## What is needed
Please find the lines in the entries below that contain the word "Create", and copy each one.

## Records for the task
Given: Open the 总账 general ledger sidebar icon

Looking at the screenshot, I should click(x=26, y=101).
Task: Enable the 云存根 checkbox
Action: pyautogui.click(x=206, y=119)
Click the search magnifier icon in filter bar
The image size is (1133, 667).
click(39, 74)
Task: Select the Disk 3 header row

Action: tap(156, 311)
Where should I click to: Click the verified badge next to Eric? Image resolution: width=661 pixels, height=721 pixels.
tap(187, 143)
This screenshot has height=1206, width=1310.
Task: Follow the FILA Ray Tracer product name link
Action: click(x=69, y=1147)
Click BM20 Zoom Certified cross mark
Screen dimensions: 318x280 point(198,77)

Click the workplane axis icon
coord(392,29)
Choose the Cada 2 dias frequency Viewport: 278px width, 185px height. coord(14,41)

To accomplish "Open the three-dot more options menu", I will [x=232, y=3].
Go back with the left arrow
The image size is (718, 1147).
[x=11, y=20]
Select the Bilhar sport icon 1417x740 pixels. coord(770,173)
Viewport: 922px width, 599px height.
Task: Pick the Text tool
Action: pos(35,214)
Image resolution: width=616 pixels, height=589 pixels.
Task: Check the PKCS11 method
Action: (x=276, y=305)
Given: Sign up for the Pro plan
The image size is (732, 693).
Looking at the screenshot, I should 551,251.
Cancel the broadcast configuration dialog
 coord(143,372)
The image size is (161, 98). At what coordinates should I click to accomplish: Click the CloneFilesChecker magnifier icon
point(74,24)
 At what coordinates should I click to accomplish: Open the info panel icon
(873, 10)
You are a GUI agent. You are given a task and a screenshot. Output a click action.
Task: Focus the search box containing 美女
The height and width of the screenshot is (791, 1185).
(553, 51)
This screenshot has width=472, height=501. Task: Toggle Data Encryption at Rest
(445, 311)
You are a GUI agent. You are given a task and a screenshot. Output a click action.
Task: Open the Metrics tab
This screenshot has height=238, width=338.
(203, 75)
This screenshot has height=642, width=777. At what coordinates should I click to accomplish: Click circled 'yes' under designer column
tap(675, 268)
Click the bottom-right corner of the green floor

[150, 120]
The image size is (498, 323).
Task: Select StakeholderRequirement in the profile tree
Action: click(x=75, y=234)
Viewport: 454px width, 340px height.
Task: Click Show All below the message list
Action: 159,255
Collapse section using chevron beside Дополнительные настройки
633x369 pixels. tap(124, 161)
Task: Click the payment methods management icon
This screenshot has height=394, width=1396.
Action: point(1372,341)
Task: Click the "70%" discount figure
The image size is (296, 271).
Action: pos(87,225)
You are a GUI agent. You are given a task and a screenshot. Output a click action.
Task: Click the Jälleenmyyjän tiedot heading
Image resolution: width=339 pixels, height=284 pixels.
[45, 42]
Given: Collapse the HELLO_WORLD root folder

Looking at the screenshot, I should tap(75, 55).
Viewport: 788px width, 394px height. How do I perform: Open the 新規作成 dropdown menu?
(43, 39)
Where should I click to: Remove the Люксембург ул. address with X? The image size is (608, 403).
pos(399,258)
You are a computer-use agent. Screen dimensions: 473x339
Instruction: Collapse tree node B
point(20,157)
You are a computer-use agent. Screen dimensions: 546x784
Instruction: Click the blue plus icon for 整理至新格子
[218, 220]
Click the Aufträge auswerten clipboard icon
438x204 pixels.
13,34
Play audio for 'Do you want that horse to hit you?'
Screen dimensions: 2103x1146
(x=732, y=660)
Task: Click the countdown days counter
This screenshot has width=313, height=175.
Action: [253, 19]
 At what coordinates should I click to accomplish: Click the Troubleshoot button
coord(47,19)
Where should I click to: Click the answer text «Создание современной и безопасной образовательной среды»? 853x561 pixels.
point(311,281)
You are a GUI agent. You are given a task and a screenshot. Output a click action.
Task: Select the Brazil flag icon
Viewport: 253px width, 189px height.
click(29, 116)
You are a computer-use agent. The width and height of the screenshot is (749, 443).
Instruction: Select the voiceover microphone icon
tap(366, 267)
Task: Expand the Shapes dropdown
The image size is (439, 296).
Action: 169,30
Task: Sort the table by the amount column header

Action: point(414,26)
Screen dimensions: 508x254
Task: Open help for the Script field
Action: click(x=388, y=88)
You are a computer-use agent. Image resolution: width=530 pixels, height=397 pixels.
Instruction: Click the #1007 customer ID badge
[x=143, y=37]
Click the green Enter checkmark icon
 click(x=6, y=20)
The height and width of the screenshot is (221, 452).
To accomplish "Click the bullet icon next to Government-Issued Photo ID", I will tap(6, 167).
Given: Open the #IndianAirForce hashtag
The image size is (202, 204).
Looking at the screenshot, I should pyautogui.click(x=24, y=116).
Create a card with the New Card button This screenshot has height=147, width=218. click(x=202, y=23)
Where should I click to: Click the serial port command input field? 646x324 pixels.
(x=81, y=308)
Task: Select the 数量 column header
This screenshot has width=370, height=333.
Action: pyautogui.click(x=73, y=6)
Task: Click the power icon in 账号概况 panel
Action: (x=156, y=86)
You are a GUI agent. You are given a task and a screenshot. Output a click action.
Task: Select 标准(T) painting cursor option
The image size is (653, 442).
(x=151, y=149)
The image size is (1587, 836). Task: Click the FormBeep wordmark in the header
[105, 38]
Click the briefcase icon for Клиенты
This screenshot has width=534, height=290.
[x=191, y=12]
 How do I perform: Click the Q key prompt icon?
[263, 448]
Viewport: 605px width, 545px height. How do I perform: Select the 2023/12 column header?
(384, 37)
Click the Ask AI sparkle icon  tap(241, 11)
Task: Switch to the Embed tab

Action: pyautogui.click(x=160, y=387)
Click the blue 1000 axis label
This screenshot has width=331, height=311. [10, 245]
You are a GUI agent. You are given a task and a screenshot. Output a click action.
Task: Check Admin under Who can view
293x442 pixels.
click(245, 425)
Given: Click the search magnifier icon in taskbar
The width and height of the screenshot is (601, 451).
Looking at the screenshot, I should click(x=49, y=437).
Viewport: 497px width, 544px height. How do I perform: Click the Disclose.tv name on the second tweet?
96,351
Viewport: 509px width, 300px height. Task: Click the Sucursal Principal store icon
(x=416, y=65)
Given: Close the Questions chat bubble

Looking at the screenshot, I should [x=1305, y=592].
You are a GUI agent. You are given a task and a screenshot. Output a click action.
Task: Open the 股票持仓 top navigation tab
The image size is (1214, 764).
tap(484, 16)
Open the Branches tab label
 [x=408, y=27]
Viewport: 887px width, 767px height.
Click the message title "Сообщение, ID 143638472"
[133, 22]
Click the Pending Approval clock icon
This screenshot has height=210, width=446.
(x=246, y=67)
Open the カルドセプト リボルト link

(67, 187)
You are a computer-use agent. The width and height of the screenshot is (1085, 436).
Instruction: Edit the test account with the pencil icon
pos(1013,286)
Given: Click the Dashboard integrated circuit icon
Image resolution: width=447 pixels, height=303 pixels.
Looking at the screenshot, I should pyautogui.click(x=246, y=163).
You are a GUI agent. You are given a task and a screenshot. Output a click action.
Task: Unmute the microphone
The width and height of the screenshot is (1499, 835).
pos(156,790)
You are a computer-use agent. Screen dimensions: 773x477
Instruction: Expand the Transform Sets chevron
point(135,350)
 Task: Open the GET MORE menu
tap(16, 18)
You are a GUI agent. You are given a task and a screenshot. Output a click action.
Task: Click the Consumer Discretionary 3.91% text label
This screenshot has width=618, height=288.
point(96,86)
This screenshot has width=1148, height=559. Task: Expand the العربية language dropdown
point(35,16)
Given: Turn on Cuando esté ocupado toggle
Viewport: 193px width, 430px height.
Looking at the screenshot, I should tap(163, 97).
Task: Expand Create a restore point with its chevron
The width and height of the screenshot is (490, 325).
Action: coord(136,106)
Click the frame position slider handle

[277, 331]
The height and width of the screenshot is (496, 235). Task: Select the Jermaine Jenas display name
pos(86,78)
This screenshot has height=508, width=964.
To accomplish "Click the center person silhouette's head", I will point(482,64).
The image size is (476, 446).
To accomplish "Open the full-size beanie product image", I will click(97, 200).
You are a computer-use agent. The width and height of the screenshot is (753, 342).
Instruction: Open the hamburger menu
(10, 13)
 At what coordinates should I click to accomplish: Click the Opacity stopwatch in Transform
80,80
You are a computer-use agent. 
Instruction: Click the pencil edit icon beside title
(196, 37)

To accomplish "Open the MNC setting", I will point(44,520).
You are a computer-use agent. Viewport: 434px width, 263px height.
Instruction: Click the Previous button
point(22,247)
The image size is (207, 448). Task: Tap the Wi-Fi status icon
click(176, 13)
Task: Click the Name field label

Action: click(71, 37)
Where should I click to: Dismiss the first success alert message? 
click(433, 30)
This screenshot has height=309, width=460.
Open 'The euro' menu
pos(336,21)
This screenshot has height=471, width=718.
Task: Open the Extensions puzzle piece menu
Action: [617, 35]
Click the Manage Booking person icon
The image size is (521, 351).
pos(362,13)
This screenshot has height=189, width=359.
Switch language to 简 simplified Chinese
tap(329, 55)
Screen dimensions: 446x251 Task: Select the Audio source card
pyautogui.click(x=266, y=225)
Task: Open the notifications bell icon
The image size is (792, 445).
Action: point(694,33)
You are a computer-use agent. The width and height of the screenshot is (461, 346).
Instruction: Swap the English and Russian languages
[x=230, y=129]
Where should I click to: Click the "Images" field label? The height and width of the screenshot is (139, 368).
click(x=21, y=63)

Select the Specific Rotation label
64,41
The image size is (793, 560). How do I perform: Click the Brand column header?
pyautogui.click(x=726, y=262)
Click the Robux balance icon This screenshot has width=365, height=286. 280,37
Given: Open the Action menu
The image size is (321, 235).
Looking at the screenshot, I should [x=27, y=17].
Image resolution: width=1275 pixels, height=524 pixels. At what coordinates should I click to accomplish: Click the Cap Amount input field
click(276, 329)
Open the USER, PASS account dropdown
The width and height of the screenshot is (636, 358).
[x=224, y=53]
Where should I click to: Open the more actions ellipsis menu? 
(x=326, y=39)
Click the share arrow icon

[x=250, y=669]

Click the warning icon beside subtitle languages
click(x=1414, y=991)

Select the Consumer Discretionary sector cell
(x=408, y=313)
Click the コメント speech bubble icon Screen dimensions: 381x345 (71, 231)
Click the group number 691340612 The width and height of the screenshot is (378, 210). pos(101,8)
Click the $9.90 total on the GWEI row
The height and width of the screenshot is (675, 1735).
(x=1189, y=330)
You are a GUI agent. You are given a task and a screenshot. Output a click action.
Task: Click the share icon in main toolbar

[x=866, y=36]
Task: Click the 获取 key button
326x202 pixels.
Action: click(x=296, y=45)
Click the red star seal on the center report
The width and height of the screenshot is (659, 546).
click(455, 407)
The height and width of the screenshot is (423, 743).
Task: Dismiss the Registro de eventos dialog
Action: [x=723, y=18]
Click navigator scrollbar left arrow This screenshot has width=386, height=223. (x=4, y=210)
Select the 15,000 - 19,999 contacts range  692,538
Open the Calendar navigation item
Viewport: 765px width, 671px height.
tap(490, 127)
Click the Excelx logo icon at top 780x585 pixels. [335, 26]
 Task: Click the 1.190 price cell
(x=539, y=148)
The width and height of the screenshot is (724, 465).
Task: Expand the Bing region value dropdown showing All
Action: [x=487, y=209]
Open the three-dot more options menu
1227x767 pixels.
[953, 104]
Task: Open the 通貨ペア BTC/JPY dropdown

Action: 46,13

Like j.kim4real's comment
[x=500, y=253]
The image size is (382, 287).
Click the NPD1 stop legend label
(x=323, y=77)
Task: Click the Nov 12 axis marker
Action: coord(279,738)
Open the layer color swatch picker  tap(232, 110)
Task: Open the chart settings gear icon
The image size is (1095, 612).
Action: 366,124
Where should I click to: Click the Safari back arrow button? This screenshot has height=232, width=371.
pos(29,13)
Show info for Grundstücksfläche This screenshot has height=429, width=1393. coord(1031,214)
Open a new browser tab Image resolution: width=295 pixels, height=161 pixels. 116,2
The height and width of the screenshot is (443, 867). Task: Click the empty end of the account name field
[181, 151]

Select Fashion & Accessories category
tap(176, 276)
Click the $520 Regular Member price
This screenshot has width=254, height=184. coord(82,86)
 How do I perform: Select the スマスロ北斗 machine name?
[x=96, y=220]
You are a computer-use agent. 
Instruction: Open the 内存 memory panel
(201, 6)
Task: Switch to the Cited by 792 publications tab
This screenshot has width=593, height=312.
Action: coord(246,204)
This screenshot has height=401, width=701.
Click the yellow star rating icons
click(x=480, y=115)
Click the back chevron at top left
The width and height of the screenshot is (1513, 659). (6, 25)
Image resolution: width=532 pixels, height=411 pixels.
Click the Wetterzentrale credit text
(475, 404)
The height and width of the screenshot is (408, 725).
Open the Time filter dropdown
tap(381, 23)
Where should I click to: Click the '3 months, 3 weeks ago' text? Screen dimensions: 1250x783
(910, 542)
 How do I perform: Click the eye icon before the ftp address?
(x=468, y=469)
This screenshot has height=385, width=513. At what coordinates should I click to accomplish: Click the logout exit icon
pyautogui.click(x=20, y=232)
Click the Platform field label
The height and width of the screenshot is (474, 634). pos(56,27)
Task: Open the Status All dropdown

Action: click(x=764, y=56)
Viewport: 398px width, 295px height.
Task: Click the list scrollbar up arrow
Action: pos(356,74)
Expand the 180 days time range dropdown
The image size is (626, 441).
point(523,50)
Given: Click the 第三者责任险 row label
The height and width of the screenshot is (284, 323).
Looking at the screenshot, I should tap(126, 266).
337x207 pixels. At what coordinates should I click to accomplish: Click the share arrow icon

## Solution to this exercise
Create a card with the New Card button This screenshot has height=147, width=218. click(x=202, y=23)
Task: Expand Create a restore point with its chevron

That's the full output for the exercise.